> _Provided records_:
******
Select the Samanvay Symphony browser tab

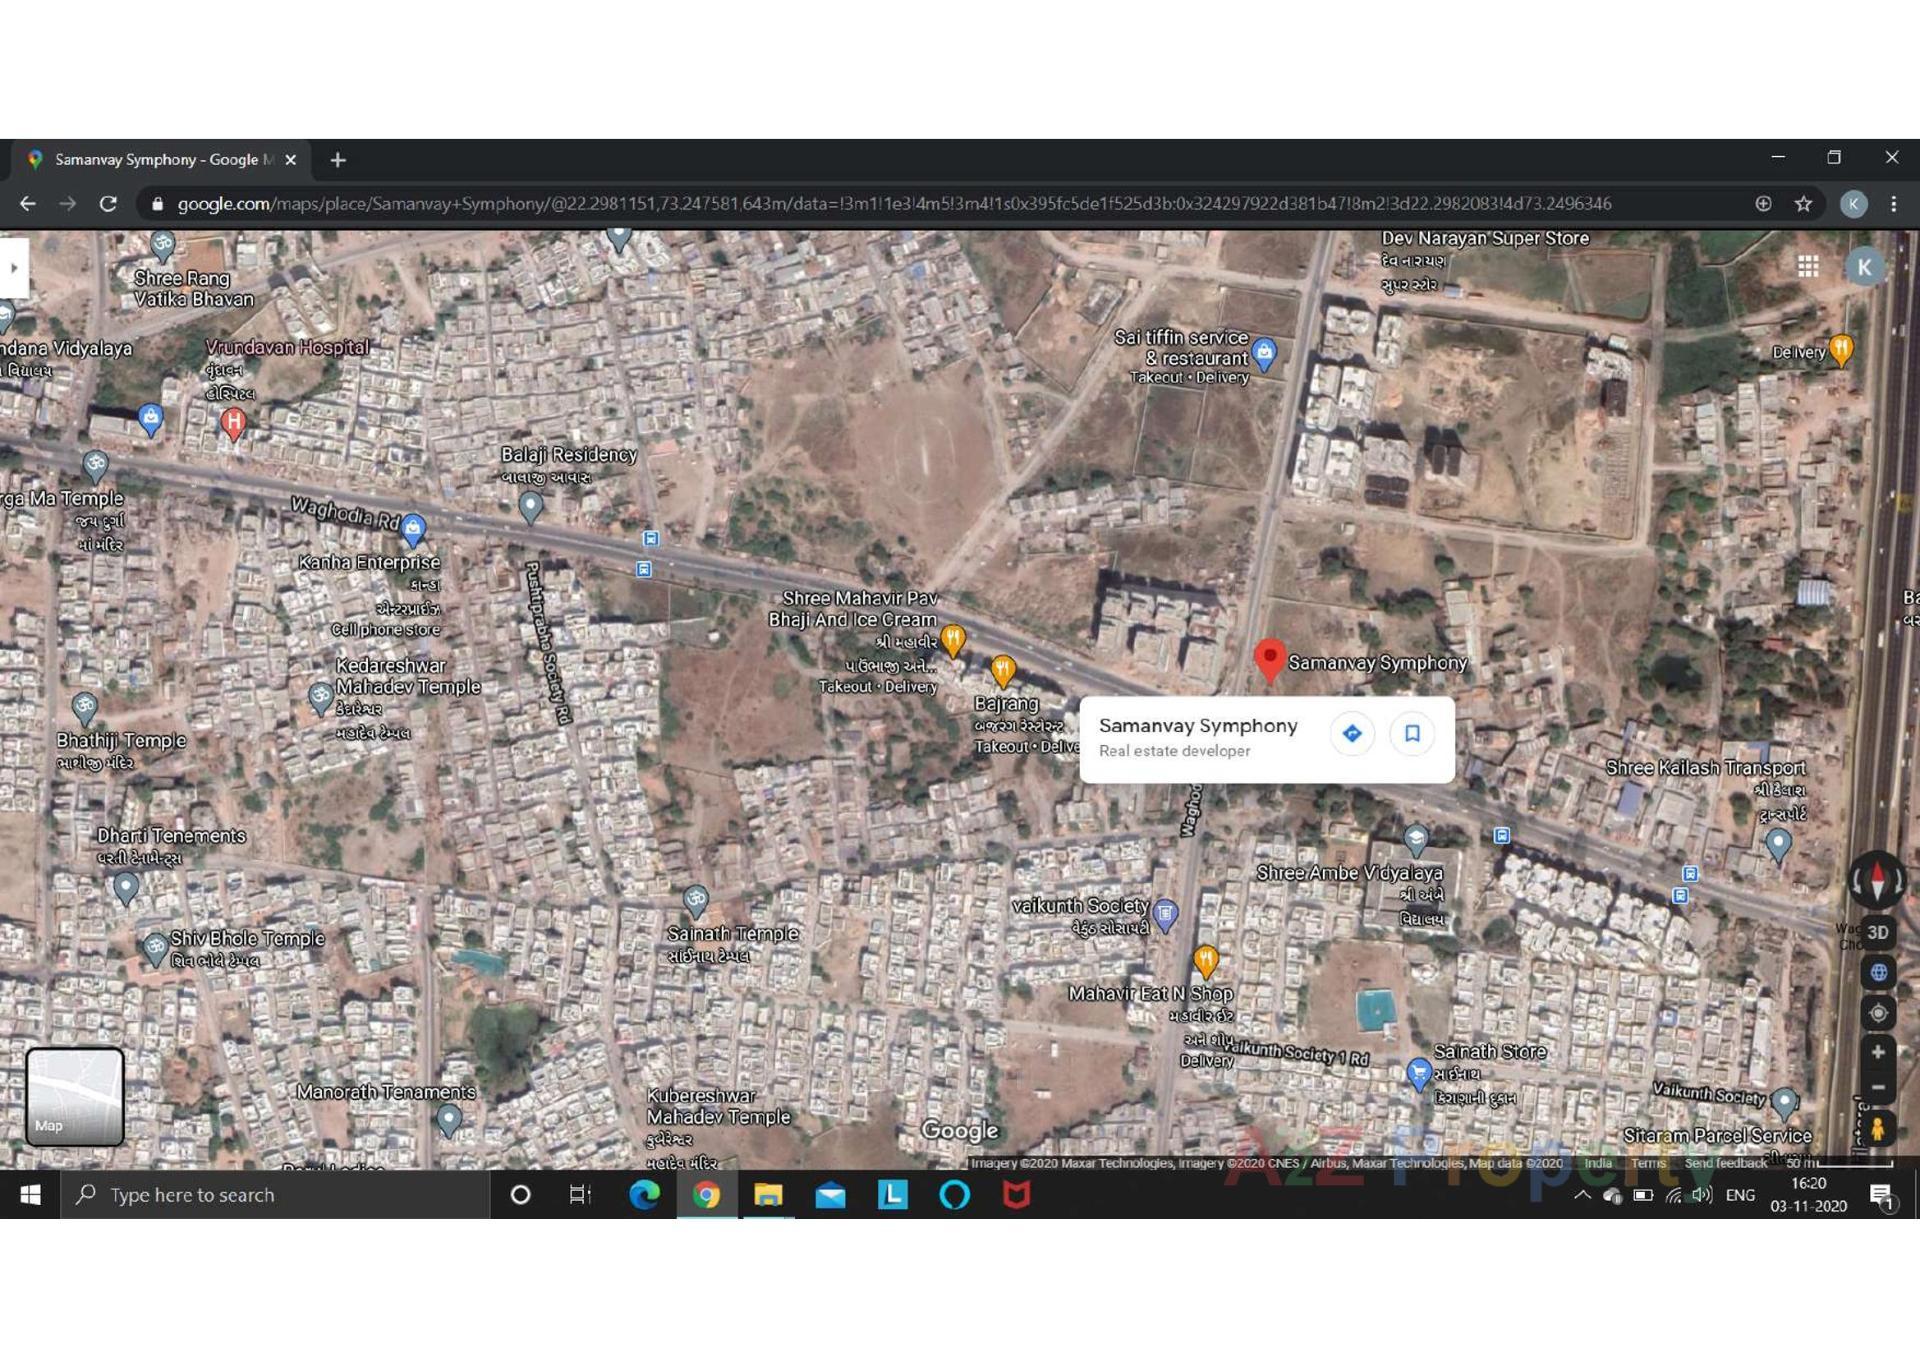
******
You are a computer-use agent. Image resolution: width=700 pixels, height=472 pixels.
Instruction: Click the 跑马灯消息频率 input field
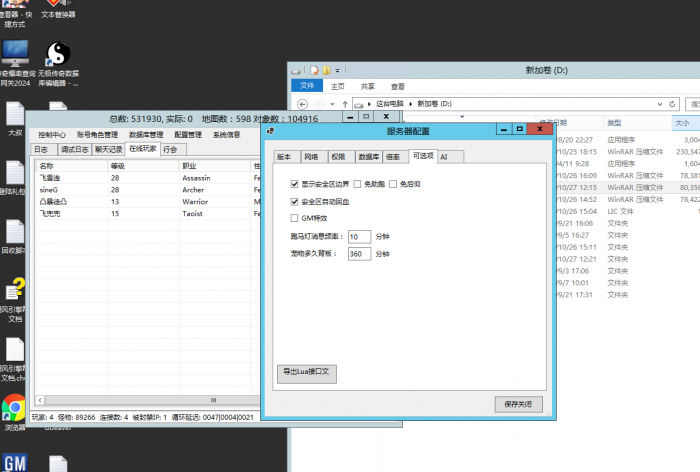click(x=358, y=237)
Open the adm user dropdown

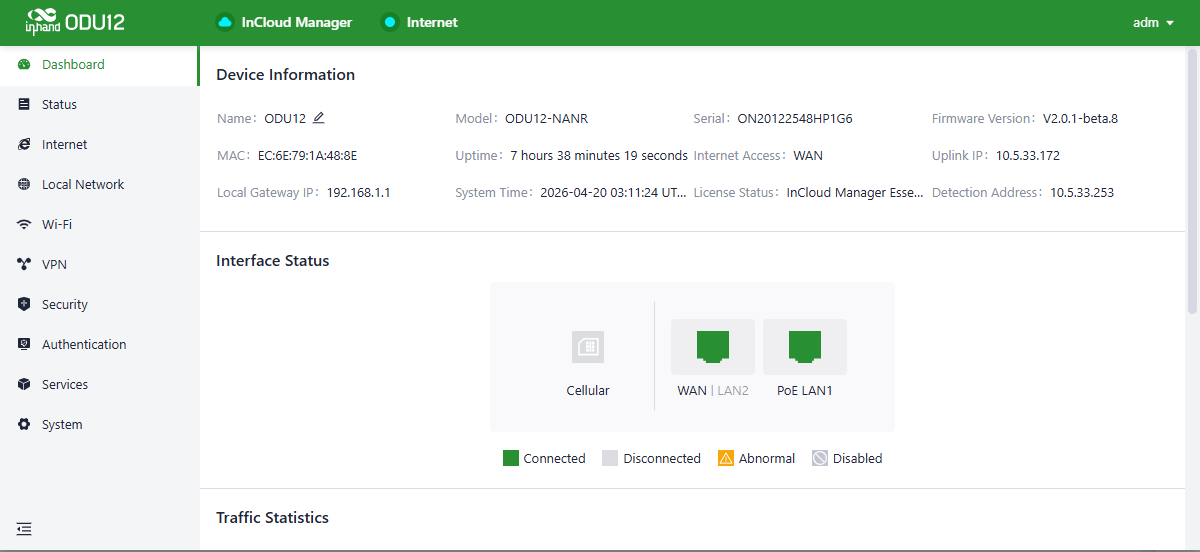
******
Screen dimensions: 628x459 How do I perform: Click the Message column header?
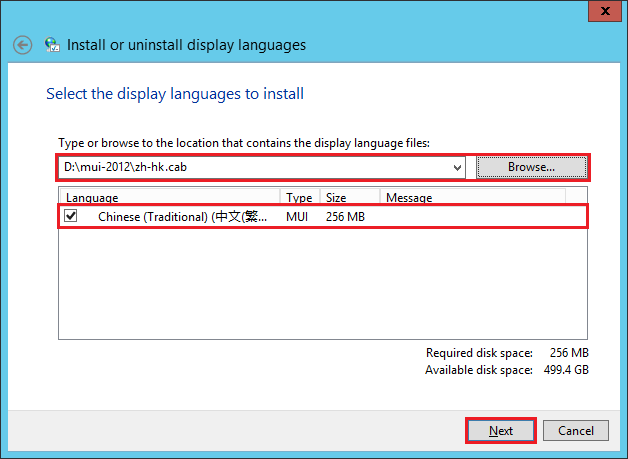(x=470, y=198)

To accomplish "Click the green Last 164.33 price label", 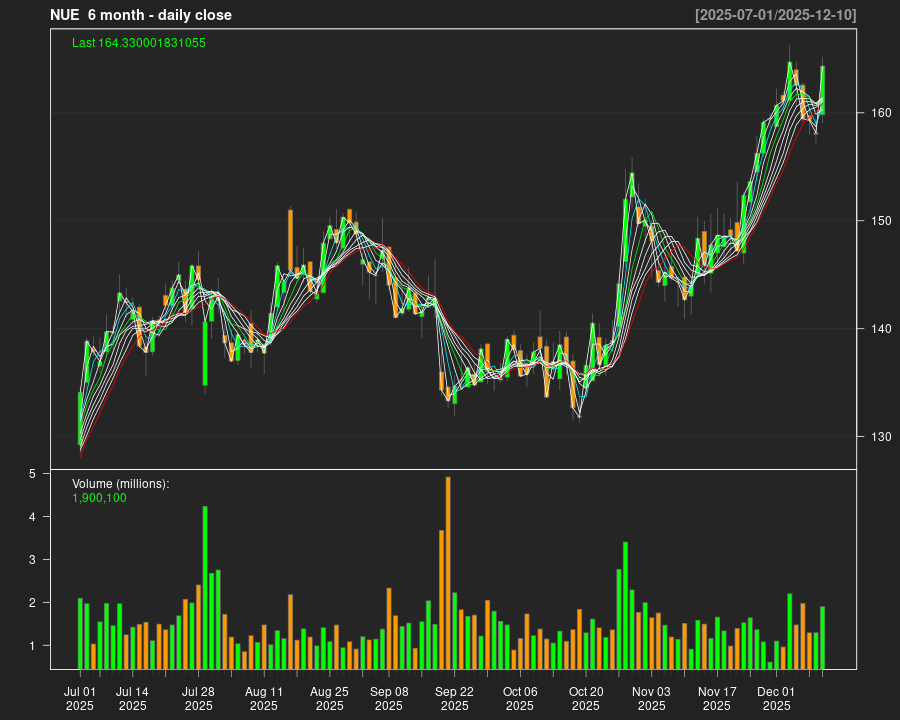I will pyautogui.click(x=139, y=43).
******
> _The request_:
Please rewrite the material from the line with "You are a computer-use" up to and including the line with "Open the adm user dropdown", swapping "input field" for "text box" and keeping everything else unchanged. Leave the pictures out.

> _Written answer_:
You are a computer-use agent. Image resolution: width=700 pixels, height=472 pixels.
Instruction: Click the 跑马灯消息频率 text box
click(x=358, y=237)
Open the adm user dropdown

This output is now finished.